I've had the pleasure of working with mega, uber wealthy people, uh, over the last 20 years. That we come in and we help them put together these kinds of structures because it's in the tens of millions of dollars on big buildings. It's a big deal.  A rent survey is very different than a rent comp.  A rent survey takes an analysis approach as evaluation.

That's what I do as a CVA.  And we look at the rentable square footage of the dwelling or the property, commercial or residential. We understand what the cost attributes are per square foot, what the rent is per square foot, what the tax benefits are per square foot, and then we model that out, and then we come up with a new hybrid.

In this particular case, it turned out to be much more advantageous to change all of the leases so that the tenants Got a fixed price  and they didn't pay for anything. Water, sewer, gas, lights, trash, all of that was included in the price of the rent with the incentive that you won't get that big of a rent increase if you manage the use of the utilities.

And it turned out after year one, the actual utility cost in real dollars declined 18 percent in the first year. By year four, it was down 22%,  and the rents increased 9 percent a year and moved up to 118, 800. When we get to year five on this property next year, it'll be 126, 700.  That's the GSI. There's no debt.

It's accumulating a lot of cash, so it's going to go into the 1031 with a value of 2. 2 million and about 250, 000  in the bank.  Cash accumulation will be important in the next three to five years as the market continues its contraction. And when we see this modeled out in a particular commercial property or a residential rental, we see an opportunity that is unlimited.

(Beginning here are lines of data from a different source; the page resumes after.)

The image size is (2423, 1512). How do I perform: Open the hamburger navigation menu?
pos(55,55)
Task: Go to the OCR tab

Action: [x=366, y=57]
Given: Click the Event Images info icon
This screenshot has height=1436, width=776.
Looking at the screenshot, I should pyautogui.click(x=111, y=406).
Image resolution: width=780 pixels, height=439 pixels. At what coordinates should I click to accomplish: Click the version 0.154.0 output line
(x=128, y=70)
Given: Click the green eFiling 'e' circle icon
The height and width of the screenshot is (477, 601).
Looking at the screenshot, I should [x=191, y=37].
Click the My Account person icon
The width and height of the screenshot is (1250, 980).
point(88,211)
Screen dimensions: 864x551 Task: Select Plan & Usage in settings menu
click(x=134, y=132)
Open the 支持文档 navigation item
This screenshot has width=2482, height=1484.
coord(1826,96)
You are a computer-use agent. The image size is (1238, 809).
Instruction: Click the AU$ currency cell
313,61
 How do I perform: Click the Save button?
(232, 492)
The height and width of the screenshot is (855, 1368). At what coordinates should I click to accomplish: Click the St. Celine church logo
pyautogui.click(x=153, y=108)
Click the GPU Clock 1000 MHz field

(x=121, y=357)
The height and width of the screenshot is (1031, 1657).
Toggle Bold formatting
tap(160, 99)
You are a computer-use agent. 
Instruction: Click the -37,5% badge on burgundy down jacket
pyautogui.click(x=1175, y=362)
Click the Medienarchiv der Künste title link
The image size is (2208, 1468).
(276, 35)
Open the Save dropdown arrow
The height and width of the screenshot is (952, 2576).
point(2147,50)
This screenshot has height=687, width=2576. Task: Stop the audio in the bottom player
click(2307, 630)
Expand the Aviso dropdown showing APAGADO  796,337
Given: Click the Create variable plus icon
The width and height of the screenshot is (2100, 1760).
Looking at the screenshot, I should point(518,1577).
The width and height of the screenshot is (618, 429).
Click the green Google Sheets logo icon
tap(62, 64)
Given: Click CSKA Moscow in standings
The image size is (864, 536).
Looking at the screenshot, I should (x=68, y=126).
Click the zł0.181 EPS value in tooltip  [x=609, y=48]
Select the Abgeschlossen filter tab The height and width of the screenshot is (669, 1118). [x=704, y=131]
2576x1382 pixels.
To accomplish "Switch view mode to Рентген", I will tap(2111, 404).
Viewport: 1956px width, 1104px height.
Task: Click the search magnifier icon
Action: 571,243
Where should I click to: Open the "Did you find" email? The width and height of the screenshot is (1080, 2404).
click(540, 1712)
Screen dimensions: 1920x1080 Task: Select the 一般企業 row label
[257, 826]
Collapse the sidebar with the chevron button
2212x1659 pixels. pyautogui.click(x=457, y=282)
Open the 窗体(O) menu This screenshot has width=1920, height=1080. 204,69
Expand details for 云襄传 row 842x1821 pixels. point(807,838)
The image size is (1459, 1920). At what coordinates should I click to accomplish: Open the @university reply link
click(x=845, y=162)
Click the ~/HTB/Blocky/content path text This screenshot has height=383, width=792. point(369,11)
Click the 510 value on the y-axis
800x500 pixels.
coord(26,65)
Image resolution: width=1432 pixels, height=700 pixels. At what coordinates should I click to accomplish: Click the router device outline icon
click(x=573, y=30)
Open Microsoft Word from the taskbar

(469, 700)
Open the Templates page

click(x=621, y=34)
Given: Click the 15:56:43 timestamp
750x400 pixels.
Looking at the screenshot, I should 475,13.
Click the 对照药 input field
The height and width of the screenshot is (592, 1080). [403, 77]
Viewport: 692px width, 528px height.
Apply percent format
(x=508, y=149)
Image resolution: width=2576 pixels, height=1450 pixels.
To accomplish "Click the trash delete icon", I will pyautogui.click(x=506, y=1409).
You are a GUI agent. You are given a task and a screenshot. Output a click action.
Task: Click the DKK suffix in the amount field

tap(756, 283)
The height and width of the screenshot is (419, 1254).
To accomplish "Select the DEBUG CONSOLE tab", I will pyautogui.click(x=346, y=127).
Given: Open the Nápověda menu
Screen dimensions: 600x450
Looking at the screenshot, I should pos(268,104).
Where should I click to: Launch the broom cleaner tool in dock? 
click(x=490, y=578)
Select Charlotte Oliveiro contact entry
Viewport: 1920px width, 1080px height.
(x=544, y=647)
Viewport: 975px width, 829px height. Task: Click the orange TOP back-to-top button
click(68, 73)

I mean, I've not seen this in the 40 years that I've been doing this. I've not seen an opportunity as great as we have right now. I wish I had another 40 years ahead of me. Probably not. But if I did, I know what I'd be doing. I'd be doing a lot more of this. The rent survey is a highly valuable analysis that unlocks the hidden value to any transaction, if it's a rental property or a commercial property.

And it's something that we've been doing for about eight, eight and a half, maybe nine years now. And for those clients that that Modeling has worked for it is you just generate a huge cash machine in that property that allows you to do a lot more things. Gives you more options and gives your client more options.